Residents are outraged after developers snubbed their attempts to find a compromise on plans for high rise flats in Corstorphine.
Edinburgh Council rejected the application to knock down an existing office building at 33 Pinkhill to make way for 51 apartments, including a five-storey block.
Since then local residents, Edinburgh West MP Christine Jardine, and Corstorphine and Murrayfield Cllr Scott Douglas have made representations to developer Dandara to find a compromise, but have had no response.
The proposals, recommended for approval by council planners in May, were thrown out over concerns of the height of the multi-storey development.
Dandara has now appealed to the Scottish Government in the hope the decision will be overturned.
A Dandara spokesman said: “We listened carefully to points raised by residents and made significant modifications to the original plan.
“The planning application we submitted was compliant with planning policy and recommended for approval. After careful deliberation we have decided to lodge an appeal.”
There were more than 400 objections to the initial proposal, which claimed the new block would ruin the city skyline.
Residents have said Dandara refusing to meet to discuss the plans with the community showed the company’s “complete disregard” for local people.
John Kerr, from Pinkhill Residents’ Association which campaigned against the flats being built, said the community had tried to meet with Dandara on numerous occasions to see if a compromise could be reached.
“Our local MP Christine Jardine and one of our local councillors Scott Douglas have also made significant approaches, but sadly in all cases Dandara have refused to engage,” he said. “Once again Dandara have shown complete disregard to the local people, who will be most impacted by the proposals.
“All the issues remain the same – the excessive height of the building overlooking neighbours, the loss of privacy, the shortage of car parking spaces, more traffic, the increased density in such a small site, the close proximity of the building to busy Pinkhill and the significant risk of road traffic accidents.” Mr Kerr said the community was frustrated by aggressive building targets that put pressure on the appeals process.

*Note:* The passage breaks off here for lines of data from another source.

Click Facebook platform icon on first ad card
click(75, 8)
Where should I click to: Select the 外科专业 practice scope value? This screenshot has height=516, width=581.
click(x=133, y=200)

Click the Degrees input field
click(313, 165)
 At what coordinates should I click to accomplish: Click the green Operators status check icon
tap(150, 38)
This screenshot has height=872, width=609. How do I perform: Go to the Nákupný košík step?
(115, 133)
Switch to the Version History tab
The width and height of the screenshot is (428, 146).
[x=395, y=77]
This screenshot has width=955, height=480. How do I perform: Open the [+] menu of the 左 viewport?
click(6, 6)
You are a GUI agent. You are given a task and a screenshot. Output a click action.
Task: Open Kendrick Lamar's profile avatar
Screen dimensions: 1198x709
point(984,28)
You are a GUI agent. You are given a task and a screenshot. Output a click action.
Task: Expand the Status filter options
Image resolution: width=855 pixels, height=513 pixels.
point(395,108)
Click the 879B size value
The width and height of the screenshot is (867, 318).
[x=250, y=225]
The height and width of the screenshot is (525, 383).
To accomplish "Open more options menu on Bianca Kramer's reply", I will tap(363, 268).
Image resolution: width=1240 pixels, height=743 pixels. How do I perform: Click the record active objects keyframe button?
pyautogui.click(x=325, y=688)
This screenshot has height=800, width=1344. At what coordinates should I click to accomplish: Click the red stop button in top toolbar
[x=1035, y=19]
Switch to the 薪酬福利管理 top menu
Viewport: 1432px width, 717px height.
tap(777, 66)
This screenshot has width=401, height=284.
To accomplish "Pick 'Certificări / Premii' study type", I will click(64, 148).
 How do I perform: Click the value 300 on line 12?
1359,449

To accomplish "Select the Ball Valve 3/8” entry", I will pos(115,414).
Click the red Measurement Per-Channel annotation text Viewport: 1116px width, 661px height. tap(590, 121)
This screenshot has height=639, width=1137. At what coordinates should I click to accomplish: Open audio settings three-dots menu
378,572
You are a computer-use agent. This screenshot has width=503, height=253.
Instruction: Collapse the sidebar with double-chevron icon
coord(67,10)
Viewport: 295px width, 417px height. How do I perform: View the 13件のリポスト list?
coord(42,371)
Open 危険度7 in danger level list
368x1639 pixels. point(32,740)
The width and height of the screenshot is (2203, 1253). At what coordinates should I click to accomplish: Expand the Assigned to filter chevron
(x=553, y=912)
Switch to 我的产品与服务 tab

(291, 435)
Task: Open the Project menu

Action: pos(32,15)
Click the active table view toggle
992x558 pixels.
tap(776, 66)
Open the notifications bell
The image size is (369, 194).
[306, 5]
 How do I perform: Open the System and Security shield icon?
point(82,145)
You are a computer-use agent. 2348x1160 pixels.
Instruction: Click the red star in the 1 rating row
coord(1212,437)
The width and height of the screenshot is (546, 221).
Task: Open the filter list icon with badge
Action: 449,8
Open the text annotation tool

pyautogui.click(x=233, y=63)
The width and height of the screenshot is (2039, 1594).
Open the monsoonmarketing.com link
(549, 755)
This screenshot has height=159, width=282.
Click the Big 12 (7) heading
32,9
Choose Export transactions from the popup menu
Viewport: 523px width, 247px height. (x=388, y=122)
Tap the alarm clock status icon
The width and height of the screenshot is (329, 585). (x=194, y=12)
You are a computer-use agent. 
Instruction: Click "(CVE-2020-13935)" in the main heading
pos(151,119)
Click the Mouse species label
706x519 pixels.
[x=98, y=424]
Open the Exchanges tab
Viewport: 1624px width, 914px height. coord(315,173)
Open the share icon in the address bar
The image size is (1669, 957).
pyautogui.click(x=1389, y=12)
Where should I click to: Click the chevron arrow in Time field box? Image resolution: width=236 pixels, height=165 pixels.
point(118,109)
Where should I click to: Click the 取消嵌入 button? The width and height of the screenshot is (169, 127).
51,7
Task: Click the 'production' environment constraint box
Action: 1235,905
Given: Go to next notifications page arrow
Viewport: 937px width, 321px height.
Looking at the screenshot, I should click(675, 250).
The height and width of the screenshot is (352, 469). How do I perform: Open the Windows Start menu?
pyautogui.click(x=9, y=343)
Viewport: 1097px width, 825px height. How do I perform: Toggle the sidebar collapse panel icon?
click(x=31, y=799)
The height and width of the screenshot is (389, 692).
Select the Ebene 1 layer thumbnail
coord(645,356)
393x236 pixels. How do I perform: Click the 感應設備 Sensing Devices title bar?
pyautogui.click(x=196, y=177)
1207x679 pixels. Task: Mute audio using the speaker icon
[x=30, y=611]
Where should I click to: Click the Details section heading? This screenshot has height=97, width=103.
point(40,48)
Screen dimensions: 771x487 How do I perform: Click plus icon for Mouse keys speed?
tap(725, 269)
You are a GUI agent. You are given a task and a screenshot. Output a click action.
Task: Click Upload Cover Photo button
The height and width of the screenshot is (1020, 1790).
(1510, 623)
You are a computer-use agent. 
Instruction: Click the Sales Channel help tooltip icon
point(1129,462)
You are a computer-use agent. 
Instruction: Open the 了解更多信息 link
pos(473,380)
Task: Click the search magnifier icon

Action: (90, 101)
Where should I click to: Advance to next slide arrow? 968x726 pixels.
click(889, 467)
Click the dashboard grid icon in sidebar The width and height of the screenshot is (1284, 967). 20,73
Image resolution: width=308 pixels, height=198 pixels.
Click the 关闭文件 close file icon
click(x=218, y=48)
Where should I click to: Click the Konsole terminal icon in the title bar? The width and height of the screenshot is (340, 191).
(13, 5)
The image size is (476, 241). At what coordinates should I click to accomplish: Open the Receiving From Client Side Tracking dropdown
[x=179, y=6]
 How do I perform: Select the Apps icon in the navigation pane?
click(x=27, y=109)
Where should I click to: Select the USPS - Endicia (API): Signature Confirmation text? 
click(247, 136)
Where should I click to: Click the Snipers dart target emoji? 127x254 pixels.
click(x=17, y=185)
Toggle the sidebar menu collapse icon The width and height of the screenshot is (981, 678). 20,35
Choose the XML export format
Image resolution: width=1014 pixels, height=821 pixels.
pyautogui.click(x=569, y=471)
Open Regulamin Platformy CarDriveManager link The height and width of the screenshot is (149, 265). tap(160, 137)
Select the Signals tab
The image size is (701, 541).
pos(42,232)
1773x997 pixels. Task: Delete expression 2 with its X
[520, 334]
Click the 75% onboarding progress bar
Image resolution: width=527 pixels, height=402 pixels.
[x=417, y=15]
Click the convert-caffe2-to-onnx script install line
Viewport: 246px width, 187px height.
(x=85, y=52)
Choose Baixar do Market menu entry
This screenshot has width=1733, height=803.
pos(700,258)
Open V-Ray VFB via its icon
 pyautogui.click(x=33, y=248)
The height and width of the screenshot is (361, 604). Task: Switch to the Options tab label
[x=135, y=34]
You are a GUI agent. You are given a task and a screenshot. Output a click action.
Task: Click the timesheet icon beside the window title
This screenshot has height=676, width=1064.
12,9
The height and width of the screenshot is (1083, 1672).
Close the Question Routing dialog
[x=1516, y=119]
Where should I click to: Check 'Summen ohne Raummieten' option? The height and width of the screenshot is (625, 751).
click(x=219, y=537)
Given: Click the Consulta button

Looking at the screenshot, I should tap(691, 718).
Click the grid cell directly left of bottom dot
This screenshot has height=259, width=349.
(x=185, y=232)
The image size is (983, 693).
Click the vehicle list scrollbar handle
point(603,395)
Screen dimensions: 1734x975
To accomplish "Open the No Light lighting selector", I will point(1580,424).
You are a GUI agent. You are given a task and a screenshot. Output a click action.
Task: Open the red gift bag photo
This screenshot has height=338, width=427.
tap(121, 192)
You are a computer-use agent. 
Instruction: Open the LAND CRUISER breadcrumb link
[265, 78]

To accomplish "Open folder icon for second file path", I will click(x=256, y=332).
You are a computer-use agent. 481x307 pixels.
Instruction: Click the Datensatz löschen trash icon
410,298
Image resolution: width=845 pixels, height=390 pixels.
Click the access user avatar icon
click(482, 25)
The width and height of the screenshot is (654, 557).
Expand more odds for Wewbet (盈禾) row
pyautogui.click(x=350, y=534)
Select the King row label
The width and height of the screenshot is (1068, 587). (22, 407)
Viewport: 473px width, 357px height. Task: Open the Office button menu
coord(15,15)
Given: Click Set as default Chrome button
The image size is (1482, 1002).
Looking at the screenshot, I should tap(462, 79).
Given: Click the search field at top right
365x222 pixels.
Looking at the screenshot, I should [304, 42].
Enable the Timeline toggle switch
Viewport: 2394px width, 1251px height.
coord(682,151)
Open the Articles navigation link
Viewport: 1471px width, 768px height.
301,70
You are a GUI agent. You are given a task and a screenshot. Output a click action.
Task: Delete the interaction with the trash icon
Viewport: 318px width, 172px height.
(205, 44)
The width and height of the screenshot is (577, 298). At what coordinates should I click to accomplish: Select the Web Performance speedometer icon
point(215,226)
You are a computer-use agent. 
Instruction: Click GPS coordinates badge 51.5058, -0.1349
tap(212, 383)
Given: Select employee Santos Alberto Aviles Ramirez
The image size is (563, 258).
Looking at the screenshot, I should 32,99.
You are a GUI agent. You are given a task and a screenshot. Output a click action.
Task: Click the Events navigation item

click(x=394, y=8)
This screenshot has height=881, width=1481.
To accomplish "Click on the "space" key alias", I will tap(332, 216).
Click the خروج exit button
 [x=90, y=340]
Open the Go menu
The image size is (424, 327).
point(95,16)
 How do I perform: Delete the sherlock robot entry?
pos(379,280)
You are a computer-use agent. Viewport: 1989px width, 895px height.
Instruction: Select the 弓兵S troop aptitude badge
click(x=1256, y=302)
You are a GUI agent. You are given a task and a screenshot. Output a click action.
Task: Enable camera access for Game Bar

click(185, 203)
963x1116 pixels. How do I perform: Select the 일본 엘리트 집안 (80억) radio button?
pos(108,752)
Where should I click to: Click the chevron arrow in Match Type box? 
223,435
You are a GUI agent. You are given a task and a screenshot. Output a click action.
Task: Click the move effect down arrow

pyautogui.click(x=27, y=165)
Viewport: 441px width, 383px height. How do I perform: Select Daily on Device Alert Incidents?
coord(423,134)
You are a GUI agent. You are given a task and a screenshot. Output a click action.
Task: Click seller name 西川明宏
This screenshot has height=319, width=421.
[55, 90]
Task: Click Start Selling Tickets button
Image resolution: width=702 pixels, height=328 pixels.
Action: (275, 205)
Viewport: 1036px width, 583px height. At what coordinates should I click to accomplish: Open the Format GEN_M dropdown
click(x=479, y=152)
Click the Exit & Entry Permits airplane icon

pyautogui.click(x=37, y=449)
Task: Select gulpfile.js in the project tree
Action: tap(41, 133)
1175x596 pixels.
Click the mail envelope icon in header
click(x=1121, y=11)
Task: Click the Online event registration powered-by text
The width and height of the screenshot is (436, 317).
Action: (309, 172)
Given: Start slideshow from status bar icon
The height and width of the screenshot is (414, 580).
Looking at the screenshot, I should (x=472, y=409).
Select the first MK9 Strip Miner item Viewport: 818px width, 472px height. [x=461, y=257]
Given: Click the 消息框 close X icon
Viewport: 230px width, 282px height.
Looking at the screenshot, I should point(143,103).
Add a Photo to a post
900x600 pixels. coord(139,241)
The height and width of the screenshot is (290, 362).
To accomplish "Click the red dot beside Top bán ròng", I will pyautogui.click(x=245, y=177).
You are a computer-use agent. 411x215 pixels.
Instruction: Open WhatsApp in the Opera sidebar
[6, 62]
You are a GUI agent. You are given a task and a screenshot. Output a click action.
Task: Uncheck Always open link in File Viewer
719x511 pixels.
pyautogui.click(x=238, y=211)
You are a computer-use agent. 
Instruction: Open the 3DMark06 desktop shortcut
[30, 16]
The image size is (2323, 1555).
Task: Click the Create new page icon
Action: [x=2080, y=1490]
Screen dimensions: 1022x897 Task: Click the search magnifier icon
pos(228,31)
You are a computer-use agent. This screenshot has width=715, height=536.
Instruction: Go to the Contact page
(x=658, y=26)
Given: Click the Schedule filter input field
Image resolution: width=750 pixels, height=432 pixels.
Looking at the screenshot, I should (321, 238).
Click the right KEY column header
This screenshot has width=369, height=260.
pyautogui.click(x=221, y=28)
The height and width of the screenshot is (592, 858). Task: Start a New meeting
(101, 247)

He said: “The planning committee quite correctly said ‘no’, so why is the appeal route now generally regarded as a soft touch by greedy developers to get their plans pushed through? There have been over 400 objections lodged during the planning stage of these proposals.
“There is also a real belief that such a monstrosity of a building in a small gap site will set a very unwelcome precedent for the whole of Edinburgh.”
Dandara’s initial plans were reduced from six storeys to five and from 75 apartments to 51.